◆ TASK MATERIAL:

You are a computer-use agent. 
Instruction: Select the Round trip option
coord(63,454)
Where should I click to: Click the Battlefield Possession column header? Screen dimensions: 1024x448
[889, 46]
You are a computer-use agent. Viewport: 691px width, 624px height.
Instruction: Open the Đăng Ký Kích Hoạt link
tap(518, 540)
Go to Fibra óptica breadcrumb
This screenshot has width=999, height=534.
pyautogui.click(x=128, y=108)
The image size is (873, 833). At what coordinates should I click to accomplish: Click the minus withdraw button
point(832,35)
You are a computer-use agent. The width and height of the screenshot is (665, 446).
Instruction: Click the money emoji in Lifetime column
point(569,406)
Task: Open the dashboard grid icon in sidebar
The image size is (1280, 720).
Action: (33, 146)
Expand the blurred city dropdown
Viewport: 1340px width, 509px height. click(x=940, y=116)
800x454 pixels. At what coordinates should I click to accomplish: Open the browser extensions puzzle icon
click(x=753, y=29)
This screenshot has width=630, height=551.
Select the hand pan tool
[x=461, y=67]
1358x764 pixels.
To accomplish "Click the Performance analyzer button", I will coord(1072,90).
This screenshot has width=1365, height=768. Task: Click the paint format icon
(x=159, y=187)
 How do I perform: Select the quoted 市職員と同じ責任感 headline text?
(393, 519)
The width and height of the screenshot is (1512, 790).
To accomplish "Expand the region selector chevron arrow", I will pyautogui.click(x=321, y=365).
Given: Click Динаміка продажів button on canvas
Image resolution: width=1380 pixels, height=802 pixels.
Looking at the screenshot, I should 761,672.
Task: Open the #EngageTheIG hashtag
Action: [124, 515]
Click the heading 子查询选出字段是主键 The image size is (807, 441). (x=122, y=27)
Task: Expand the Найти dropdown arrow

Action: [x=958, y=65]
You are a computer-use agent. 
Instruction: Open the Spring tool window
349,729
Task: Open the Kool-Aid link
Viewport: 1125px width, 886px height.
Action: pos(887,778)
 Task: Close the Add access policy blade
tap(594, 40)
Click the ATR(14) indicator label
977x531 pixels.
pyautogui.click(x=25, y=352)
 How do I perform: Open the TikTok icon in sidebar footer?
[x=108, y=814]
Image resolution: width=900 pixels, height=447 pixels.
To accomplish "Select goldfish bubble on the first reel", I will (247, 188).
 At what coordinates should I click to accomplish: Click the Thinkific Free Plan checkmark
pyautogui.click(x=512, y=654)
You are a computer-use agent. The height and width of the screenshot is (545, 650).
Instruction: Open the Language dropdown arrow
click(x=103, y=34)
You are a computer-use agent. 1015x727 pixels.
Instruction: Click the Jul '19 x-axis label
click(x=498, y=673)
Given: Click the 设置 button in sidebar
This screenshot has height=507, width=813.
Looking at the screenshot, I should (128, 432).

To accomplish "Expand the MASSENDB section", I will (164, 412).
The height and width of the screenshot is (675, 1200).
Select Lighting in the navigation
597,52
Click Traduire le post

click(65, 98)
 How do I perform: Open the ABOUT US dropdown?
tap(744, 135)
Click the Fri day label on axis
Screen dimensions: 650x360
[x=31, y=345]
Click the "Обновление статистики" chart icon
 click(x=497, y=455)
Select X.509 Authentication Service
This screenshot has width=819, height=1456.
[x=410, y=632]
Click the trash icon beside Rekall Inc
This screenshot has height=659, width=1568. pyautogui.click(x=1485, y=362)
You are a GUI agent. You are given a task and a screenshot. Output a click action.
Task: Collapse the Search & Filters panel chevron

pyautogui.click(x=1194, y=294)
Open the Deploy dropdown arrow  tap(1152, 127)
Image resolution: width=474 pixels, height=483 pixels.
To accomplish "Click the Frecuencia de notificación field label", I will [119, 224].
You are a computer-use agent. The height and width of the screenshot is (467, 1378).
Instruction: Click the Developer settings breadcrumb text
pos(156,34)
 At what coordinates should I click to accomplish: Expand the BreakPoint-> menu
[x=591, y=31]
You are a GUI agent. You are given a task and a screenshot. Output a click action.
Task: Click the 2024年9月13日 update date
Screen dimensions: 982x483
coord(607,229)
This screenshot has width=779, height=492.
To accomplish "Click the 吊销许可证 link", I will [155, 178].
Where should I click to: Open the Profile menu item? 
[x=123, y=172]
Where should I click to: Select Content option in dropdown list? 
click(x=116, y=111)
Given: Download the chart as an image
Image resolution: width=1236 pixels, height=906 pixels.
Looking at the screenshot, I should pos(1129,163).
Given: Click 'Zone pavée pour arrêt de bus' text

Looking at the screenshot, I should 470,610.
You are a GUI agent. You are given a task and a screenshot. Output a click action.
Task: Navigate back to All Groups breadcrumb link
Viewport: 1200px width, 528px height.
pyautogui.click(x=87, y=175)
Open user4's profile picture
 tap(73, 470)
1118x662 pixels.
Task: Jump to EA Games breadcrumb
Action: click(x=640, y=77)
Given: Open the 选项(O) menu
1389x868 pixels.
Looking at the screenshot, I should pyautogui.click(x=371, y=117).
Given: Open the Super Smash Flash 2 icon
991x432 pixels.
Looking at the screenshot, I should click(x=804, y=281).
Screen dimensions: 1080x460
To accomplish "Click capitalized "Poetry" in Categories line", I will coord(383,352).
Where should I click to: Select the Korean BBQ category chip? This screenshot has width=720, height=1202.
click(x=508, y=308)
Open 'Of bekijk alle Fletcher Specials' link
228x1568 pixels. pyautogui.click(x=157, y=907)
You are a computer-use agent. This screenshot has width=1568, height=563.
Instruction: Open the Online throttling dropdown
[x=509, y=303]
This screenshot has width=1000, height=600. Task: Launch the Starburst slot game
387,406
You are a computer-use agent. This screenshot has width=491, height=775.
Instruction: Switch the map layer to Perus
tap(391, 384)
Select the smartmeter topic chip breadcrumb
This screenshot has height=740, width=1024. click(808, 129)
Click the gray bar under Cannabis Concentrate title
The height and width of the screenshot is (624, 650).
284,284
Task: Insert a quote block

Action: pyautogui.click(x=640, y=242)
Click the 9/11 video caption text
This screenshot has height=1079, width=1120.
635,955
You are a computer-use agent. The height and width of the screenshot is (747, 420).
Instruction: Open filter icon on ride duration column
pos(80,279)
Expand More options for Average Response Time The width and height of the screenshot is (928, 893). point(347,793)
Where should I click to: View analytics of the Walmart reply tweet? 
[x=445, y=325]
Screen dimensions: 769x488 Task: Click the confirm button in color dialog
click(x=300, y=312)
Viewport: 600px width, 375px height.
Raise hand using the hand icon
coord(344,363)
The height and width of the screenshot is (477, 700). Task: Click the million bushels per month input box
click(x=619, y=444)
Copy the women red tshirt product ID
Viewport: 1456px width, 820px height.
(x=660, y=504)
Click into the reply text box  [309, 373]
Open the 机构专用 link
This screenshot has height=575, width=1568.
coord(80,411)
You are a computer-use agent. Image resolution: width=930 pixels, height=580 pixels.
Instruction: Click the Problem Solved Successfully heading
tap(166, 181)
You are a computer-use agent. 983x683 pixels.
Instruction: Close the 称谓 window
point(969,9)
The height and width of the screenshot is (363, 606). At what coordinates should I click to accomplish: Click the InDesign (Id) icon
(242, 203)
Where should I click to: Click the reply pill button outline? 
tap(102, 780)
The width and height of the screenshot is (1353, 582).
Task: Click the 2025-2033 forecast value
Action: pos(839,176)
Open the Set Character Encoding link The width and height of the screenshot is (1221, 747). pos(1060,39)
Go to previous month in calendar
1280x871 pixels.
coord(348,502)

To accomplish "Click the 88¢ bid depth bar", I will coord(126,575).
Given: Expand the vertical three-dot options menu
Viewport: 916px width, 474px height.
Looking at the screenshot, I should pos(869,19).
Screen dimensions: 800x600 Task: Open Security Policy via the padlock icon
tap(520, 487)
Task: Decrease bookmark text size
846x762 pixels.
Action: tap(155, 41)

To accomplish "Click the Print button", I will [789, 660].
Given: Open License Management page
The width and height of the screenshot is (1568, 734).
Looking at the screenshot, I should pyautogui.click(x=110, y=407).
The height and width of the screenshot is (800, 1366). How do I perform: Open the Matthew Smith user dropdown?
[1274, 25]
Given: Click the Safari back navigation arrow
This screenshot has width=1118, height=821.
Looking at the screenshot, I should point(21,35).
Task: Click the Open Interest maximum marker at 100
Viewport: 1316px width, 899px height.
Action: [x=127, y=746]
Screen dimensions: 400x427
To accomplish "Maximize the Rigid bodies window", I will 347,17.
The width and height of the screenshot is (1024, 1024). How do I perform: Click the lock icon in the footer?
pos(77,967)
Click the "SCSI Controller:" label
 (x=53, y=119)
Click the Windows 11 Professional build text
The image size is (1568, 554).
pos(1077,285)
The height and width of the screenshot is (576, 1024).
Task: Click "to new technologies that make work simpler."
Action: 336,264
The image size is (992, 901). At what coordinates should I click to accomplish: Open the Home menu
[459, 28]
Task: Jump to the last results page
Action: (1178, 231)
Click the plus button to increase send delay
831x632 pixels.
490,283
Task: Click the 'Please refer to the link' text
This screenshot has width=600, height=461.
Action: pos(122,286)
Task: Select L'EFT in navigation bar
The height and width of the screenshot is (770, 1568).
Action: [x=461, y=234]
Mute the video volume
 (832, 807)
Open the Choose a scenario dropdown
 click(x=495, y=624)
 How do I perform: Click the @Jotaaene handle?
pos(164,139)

◆ TASK BRIEF: In the records above, find every line with the word "back" and copy it.

◆ EXERCISE SOLUTION:
Task: Navigate back to All Groups breadcrumb link
Given: Click the Safari back navigation arrow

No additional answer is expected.